SOURCE MATERIAL section start
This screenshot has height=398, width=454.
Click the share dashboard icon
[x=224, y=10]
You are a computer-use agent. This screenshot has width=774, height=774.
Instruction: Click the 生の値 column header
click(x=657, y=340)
SOURCE MATERIAL section end
Please write out all of the records above, character for character.

This screenshot has height=398, width=454.
Click the share dashboard icon
[x=224, y=10]
You are a computer-use agent. This screenshot has width=774, height=774.
Instruction: Click the 生の値 column header
click(x=657, y=340)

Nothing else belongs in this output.